Tragedy and response at Ingraham High
Students held a citywide walkout Nov. 14 to call for action on gun violence in the wake of a deadly shooting at Ingraham High School in North Seattle the previous week. They demanded that the city invest $9 million in schools to increase the number of counselors.
It’s the second time that students have rallied over gun violence in recent months. In June, young people from across King County gathered at City Hall to demand Gov. Jay Inslee ban semi-automatic rifles.

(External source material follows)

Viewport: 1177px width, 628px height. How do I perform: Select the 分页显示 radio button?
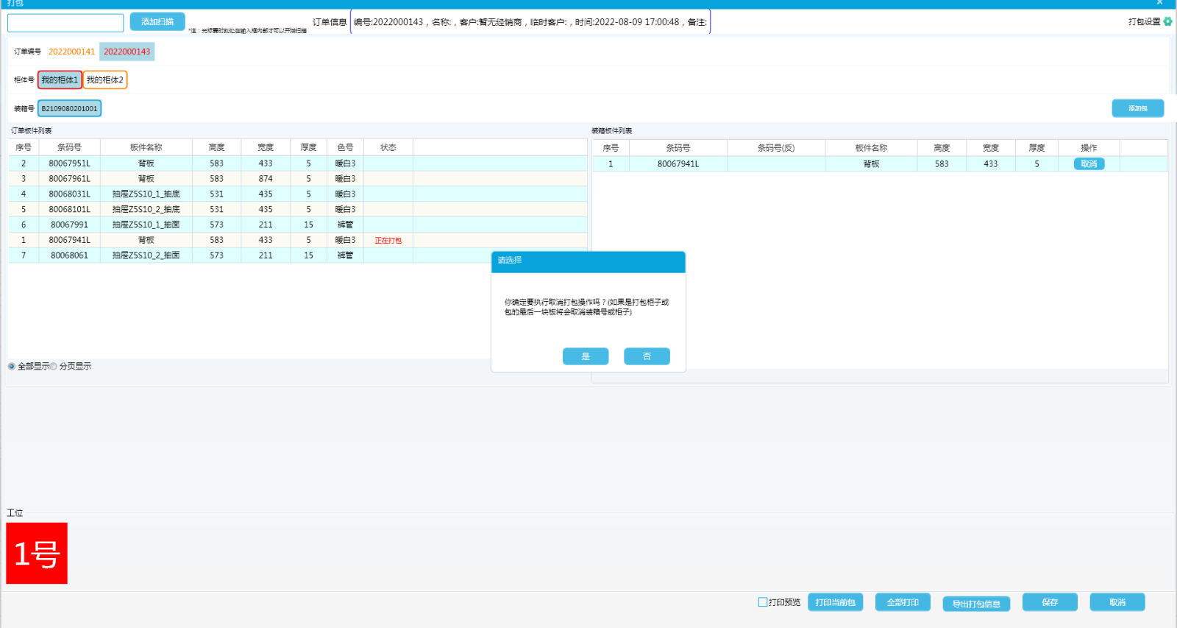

The shooting at Ingraham High School took place the morning of Nov. 8. The 17-year-old victim was shot multiple times, according to police, and transferred to a hospital. Mayor Bruce Harrell relayed during a press conference at approximately 3 p.m. that the victim had died.
Two juveniles were taken into custody in relation to the shooting. A judge decided to keep them in detention at a Nov. 9 hearing.
Local elected officials have been focused on gun violence in Seattle and King County, as the total number of shots fired have increased over the past year. An October report from the King County Prosecuting Attorney’s Office showed 438 total shots fired in the county, 28 homicide victims and 86 nonfatal shooting victims in the third quarter of 2022.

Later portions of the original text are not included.